EXERCISE REQUIREMENTS: What is needed is an exact transcription of every record.

Stored records:
━━━━━━━━

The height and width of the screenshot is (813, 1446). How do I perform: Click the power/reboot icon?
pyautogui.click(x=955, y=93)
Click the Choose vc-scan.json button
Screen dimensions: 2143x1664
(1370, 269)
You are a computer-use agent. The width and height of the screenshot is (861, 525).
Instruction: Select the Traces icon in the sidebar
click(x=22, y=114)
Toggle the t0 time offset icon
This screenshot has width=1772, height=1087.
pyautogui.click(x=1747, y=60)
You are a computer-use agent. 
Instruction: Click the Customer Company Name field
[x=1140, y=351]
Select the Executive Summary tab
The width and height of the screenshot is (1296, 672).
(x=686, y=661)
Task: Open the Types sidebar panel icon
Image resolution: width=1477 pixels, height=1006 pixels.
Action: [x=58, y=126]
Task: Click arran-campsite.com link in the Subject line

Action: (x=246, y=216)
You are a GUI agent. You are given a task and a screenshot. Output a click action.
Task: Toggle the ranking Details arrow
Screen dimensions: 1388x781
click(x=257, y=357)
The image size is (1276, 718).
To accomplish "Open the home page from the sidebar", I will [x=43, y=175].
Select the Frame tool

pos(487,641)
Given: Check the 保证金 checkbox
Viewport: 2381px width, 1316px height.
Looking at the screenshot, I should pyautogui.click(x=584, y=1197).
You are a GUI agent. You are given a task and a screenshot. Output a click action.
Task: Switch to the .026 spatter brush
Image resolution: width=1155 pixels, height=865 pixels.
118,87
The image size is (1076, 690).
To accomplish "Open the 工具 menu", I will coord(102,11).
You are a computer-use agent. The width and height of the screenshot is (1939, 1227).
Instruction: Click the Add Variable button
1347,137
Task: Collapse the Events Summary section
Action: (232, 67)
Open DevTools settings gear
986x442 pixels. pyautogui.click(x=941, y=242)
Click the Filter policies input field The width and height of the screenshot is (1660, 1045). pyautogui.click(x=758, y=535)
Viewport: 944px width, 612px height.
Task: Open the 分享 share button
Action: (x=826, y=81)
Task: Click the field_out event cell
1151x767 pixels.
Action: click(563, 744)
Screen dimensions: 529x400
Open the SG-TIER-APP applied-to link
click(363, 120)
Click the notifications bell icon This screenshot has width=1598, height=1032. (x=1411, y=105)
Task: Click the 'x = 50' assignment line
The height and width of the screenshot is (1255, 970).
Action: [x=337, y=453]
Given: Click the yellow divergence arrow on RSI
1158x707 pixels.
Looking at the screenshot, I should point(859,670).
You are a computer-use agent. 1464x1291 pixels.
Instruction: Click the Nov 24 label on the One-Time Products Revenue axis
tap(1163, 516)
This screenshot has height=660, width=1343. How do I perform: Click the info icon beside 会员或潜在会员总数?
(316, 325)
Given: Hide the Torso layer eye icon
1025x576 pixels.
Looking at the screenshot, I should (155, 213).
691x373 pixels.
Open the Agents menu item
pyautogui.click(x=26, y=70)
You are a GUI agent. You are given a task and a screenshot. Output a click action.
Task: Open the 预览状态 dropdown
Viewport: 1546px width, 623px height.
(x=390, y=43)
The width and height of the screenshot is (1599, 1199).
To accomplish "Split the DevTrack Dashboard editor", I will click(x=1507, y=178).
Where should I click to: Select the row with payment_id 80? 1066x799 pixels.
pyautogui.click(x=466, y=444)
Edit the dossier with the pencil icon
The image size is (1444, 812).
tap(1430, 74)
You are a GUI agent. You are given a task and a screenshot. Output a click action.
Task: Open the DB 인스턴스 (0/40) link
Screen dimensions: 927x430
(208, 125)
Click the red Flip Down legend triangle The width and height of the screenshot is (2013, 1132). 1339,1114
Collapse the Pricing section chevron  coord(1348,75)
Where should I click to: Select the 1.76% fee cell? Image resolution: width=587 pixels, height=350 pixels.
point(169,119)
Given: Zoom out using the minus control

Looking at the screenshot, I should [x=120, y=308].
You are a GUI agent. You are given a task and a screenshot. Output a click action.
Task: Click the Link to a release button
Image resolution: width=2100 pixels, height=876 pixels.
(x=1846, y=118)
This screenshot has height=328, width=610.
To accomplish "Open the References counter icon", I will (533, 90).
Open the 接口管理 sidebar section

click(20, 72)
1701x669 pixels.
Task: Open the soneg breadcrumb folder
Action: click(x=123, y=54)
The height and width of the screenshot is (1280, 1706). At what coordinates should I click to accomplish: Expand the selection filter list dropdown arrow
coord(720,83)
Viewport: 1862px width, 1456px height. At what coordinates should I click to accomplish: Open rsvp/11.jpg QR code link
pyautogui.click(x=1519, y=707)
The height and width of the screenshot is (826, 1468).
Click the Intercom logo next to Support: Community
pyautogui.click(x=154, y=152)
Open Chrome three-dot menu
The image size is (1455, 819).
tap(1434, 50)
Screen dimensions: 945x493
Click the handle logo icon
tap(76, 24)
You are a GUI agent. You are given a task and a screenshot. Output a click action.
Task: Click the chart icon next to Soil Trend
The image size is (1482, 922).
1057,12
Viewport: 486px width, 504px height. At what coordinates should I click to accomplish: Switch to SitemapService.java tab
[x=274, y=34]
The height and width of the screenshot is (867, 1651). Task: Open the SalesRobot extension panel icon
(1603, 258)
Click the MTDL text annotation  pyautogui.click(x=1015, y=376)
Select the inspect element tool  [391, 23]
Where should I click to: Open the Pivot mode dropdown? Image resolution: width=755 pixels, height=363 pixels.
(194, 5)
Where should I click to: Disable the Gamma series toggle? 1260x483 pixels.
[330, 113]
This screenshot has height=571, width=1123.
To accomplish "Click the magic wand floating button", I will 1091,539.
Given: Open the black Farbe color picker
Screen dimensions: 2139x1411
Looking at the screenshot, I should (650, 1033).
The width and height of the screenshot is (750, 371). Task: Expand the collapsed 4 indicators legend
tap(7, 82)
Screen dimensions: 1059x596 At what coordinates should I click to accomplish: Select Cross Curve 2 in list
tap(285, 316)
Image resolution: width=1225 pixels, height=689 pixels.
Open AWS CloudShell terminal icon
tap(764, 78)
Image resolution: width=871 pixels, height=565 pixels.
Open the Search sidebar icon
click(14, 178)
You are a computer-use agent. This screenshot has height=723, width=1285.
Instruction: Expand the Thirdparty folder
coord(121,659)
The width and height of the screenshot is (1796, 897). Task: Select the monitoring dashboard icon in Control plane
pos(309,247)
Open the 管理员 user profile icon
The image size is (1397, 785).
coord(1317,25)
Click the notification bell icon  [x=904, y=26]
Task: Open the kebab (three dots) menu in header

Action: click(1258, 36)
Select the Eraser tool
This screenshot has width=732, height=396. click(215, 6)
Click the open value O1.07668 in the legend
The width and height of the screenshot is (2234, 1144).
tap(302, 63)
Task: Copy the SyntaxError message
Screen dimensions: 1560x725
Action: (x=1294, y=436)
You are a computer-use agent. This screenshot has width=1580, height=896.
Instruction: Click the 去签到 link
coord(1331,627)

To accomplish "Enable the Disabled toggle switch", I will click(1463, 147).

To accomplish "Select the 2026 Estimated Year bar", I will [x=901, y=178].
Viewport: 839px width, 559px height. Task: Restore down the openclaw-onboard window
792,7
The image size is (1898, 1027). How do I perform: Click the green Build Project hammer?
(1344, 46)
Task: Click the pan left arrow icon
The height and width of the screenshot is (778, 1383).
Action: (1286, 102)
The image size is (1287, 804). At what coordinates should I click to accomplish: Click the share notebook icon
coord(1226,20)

━━━━━━━━

FINISHED EXERCISE:
The height and width of the screenshot is (813, 1446). How do I perform: Click the power/reboot icon?
pyautogui.click(x=955, y=93)
Click the Choose vc-scan.json button
Screen dimensions: 2143x1664
(1370, 269)
You are a computer-use agent. The width and height of the screenshot is (861, 525).
Instruction: Select the Traces icon in the sidebar
click(x=22, y=114)
Toggle the t0 time offset icon
This screenshot has width=1772, height=1087.
pyautogui.click(x=1747, y=60)
You are a computer-use agent. 
Instruction: Click the Customer Company Name field
[x=1140, y=351]
Select the Executive Summary tab
The width and height of the screenshot is (1296, 672).
(x=686, y=661)
Task: Open the Types sidebar panel icon
Image resolution: width=1477 pixels, height=1006 pixels.
Action: [x=58, y=126]
Task: Click arran-campsite.com link in the Subject line

Action: (x=246, y=216)
You are a GUI agent. You are given a task and a screenshot. Output a click action.
Task: Toggle the ranking Details arrow
Screen dimensions: 1388x781
click(x=257, y=357)
The image size is (1276, 718).
To accomplish "Open the home page from the sidebar", I will [x=43, y=175].
Select the Frame tool

pos(487,641)
Given: Check the 保证金 checkbox
Viewport: 2381px width, 1316px height.
Looking at the screenshot, I should pyautogui.click(x=584, y=1197).
You are a GUI agent. You are given a task and a screenshot. Output a click action.
Task: Switch to the .026 spatter brush
Image resolution: width=1155 pixels, height=865 pixels.
118,87
The image size is (1076, 690).
To accomplish "Open the 工具 menu", I will coord(102,11).
You are a computer-use agent. The width and height of the screenshot is (1939, 1227).
Instruction: Click the Add Variable button
1347,137
Task: Collapse the Events Summary section
Action: (232, 67)
Open DevTools settings gear
986x442 pixels. pyautogui.click(x=941, y=242)
Click the Filter policies input field The width and height of the screenshot is (1660, 1045). pyautogui.click(x=758, y=535)
Viewport: 944px width, 612px height.
Task: Open the 分享 share button
Action: (x=826, y=81)
Task: Click the field_out event cell
1151x767 pixels.
Action: click(563, 744)
Screen dimensions: 529x400
Open the SG-TIER-APP applied-to link
click(363, 120)
Click the notifications bell icon This screenshot has width=1598, height=1032. (x=1411, y=105)
Task: Click the 'x = 50' assignment line
The height and width of the screenshot is (1255, 970).
Action: [x=337, y=453]
Given: Click the yellow divergence arrow on RSI
1158x707 pixels.
Looking at the screenshot, I should point(859,670).
You are a computer-use agent. 1464x1291 pixels.
Instruction: Click the Nov 24 label on the One-Time Products Revenue axis
tap(1163, 516)
This screenshot has height=660, width=1343. How do I perform: Click the info icon beside 会员或潜在会员总数?
(316, 325)
Given: Hide the Torso layer eye icon
1025x576 pixels.
Looking at the screenshot, I should (155, 213).
691x373 pixels.
Open the Agents menu item
pyautogui.click(x=26, y=70)
You are a GUI agent. You are given a task and a screenshot. Output a click action.
Task: Open the 预览状态 dropdown
Viewport: 1546px width, 623px height.
(x=390, y=43)
The width and height of the screenshot is (1599, 1199).
To accomplish "Split the DevTrack Dashboard editor", I will click(x=1507, y=178).
Where should I click to: Select the row with payment_id 80? 1066x799 pixels.
pyautogui.click(x=466, y=444)
Edit the dossier with the pencil icon
The image size is (1444, 812).
tap(1430, 74)
You are a GUI agent. You are given a task and a screenshot. Output a click action.
Task: Open the DB 인스턴스 (0/40) link
Screen dimensions: 927x430
(208, 125)
Click the red Flip Down legend triangle The width and height of the screenshot is (2013, 1132). 1339,1114
Collapse the Pricing section chevron  coord(1348,75)
Where should I click to: Select the 1.76% fee cell? Image resolution: width=587 pixels, height=350 pixels.
point(169,119)
Given: Zoom out using the minus control

Looking at the screenshot, I should [x=120, y=308].
You are a GUI agent. You are given a task and a screenshot. Output a click action.
Task: Click the Link to a release button
Image resolution: width=2100 pixels, height=876 pixels.
(x=1846, y=118)
This screenshot has height=328, width=610.
To accomplish "Open the References counter icon", I will (533, 90).
Open the 接口管理 sidebar section

click(20, 72)
1701x669 pixels.
Task: Open the soneg breadcrumb folder
Action: click(x=123, y=54)
The height and width of the screenshot is (1280, 1706). At what coordinates should I click to accomplish: Expand the selection filter list dropdown arrow
coord(720,83)
Viewport: 1862px width, 1456px height. At what coordinates should I click to accomplish: Open rsvp/11.jpg QR code link
pyautogui.click(x=1519, y=707)
The height and width of the screenshot is (826, 1468).
Click the Intercom logo next to Support: Community
pyautogui.click(x=154, y=152)
Open Chrome three-dot menu
The image size is (1455, 819).
tap(1434, 50)
Screen dimensions: 945x493
Click the handle logo icon
tap(76, 24)
You are a GUI agent. You are given a task and a screenshot. Output a click action.
Task: Click the chart icon next to Soil Trend
The image size is (1482, 922).
1057,12
Viewport: 486px width, 504px height. At what coordinates should I click to accomplish: Switch to SitemapService.java tab
[x=274, y=34]
The height and width of the screenshot is (867, 1651). Task: Open the SalesRobot extension panel icon
(1603, 258)
Click the MTDL text annotation  pyautogui.click(x=1015, y=376)
Select the inspect element tool  [391, 23]
Where should I click to: Open the Pivot mode dropdown? Image resolution: width=755 pixels, height=363 pixels.
(194, 5)
Where should I click to: Disable the Gamma series toggle? 1260x483 pixels.
[330, 113]
This screenshot has height=571, width=1123.
To accomplish "Click the magic wand floating button", I will 1091,539.
Given: Open the black Farbe color picker
Screen dimensions: 2139x1411
Looking at the screenshot, I should (650, 1033).
The width and height of the screenshot is (750, 371). Task: Expand the collapsed 4 indicators legend
tap(7, 82)
Screen dimensions: 1059x596 At what coordinates should I click to accomplish: Select Cross Curve 2 in list
tap(285, 316)
Image resolution: width=1225 pixels, height=689 pixels.
Open AWS CloudShell terminal icon
tap(764, 78)
Image resolution: width=871 pixels, height=565 pixels.
Open the Search sidebar icon
click(14, 178)
You are a computer-use agent. This screenshot has height=723, width=1285.
Instruction: Expand the Thirdparty folder
coord(121,659)
The width and height of the screenshot is (1796, 897). Task: Select the monitoring dashboard icon in Control plane
pos(309,247)
Open the 管理员 user profile icon
The image size is (1397, 785).
coord(1317,25)
Click the notification bell icon  [x=904, y=26]
Task: Open the kebab (three dots) menu in header

Action: click(1258, 36)
Select the Eraser tool
This screenshot has width=732, height=396. click(215, 6)
Click the open value O1.07668 in the legend
The width and height of the screenshot is (2234, 1144).
tap(302, 63)
Task: Copy the SyntaxError message
Screen dimensions: 1560x725
Action: (x=1294, y=436)
You are a computer-use agent. This screenshot has width=1580, height=896.
Instruction: Click the 去签到 link
coord(1331,627)

To accomplish "Enable the Disabled toggle switch", I will click(1463, 147).

To accomplish "Select the 2026 Estimated Year bar", I will [x=901, y=178].
Viewport: 839px width, 559px height. Task: Restore down the openclaw-onboard window
792,7
The image size is (1898, 1027). How do I perform: Click the green Build Project hammer?
(1344, 46)
Task: Click the pan left arrow icon
The height and width of the screenshot is (778, 1383).
Action: (1286, 102)
The image size is (1287, 804). At what coordinates should I click to accomplish: Click the share notebook icon
coord(1226,20)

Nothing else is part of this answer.